- **EXERCISE INSTRUCTIONS**: Please continue the write-up on the running book "Ready to Run," picking up right after its final sentence.

Hydrate Effectively with Salt and Electrolytes

A hard-training athlete wants to hydrate for several reasons. Failing this could cost you as much as 11 percent of your max VO2—the indicator of how much oxygen your body can process for the sustained output of running power—as well as properly functioning joints and sliding surfaces between the layers of tissue that are getting scorched in your hard workouts. (p. 159)

The authors want us to drink a minimum of 2-3 litres of water a day, ideally most or all of it enhanced with electrolytes.

My first thought was: is coffee an electrolyte? I need to drink more water.

Luckily, they’re not recommending you go buy Gatorade or some other sugar-laden pre-mixed drink, or even one of the equally-expensive no-sugar varieties. They recommend water, but with modifications:

  1. Salt. For absorption. Add a pinch of salt to a bottle of water and it’ll be absorbed better into your system.
  2. Flavours. Various studies have shown you’re likely to drink more water if it’s flavoured; and even more if you have a choice of flavours. These get expensive, but I like them (when I used to have them available, in more developed countries).

General Analysis of “Ready to Run”

I love the premise of this book — that you can (and should) run without pain.

As much as I admire the strength of people who can “enter the pain cave”, I also want to live and perform until I’m old. I don’t want to end up as a runner who can’t squat or do a downward dog without planting their heel. Or much worse, one with an injury.

The authors are definitely credible athletes who are far ahead of me in strength, mobility and endurance. This is my primary requirement for reading anything about fitness — I want to read advice from people who are more capable than me in multiple ways. Starrett is an established authority in mobility, having founded MobilityWOD, and is a frequently-cited expert.

- **GIVEN DATA**:
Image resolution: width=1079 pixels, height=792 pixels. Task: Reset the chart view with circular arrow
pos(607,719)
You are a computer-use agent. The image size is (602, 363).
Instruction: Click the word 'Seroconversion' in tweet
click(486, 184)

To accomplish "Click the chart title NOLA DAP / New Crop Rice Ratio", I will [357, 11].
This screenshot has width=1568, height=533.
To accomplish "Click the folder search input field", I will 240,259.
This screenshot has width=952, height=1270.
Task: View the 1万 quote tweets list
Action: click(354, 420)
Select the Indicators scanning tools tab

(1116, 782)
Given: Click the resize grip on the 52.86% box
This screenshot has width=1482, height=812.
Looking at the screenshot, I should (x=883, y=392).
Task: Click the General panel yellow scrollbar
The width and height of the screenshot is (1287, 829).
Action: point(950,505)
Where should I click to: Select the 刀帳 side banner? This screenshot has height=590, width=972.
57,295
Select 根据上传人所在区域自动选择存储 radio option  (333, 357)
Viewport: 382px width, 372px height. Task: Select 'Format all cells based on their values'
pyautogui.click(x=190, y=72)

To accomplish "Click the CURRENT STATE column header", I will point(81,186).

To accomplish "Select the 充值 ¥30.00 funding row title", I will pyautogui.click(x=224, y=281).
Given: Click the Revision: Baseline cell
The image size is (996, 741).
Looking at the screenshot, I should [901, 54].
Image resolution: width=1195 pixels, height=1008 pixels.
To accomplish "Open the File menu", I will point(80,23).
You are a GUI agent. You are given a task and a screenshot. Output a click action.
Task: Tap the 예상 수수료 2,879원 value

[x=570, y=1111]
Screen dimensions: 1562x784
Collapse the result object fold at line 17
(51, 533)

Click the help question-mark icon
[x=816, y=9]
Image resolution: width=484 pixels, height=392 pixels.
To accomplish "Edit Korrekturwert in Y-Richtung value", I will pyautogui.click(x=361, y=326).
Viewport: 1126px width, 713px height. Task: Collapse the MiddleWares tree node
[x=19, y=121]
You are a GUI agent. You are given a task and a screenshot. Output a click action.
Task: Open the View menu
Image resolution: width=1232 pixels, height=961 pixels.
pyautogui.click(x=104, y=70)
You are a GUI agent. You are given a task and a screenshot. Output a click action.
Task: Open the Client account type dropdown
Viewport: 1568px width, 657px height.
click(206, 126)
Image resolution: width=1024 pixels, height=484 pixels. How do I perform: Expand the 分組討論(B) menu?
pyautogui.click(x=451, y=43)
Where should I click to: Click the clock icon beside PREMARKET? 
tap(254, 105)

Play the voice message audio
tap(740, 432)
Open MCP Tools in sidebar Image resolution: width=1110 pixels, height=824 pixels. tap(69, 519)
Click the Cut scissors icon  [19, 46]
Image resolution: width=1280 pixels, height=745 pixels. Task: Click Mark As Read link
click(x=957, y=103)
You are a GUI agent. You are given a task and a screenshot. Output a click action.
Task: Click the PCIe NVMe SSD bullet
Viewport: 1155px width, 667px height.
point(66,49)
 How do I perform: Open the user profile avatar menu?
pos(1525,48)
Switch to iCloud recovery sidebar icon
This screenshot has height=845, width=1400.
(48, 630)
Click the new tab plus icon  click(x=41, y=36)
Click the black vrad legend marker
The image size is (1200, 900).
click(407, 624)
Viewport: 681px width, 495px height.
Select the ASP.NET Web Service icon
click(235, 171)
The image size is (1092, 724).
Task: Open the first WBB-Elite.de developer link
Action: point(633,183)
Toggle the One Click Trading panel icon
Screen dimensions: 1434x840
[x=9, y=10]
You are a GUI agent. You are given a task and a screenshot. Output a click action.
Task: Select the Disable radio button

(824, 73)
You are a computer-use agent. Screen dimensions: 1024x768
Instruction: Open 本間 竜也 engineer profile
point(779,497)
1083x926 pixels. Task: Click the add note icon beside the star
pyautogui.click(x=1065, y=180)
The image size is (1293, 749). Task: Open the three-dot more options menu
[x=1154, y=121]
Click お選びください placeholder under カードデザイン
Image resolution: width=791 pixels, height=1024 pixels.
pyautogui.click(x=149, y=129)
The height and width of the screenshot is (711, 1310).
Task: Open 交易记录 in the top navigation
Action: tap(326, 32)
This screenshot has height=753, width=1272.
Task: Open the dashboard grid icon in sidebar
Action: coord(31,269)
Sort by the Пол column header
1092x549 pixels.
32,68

- **RESPONSE**:
That said — I was a little bothered by the lack of references in the book for some of the larger claims. I think we have to take their experience as being the evidence, which is troubling. (I’m sure they’d agree and would prefer there to be studies.)

For example, the authors want us to run “barefoot”, using minimalist shoes. The problem is: there is no documented, scientifically proven benefit to running barefoot. Daniel Lieberman is often quoted for describing why people are best suited to running with no shoes, as has the book Born to Run, a look at people who run for love, not to win.

But those books have been eclipsed by more recent studies. For example, this study shows there’s no significant difference in injuries between barefoot runners and non-barefoot, just the type of injury. Even Lieberman disclaims his study, saying “Please note that we present no data on how people should run, whether shoes cause some injuries, or whether barefoot running causes other kinds of injuries. We believe there is a strong need for controlled, prospective studies on these issues.”

Similarly, the authors make a simple statement that landing on your heel is “eating you alive”. The descriptions seem to make sense, but it’s easy to convince anyone that anything is damaging themselves if you just talk about repeatedly impacting their feet, ankles and knees tens of thousands of times a week.

When it comes to performance, where you strike with your foot has only been correlated with speed, but not shown to have a causative effect. Some studies, like those referenced in this article, claim that most elite distance runners are front or mid-foot strikers. But other studies of runners in East Africa who grew up running actually bare foot (like this one) show that the majority of those runners are heel strikers.

Finally, most of the book is about the importance of mobility in performing better and performing injury. But there aren’t any references provided; you just have to believe the premise and that the authors know what they’re doing (in this realm, they do). It’s easy to even find credible studies claiming that increased mobility can hinder performance. Generally, it appears that mass experiments trying to correlate mobility to injury occurrence haven’t been done.

All that said — I like mobility. It feels good. I also like being functionally strong and fit, and I know mobility supports that. For those reasons I’ll take on most of what’s suggested in this book, but probably not worry too much about the 6mm “low profile” drop in my Nikes.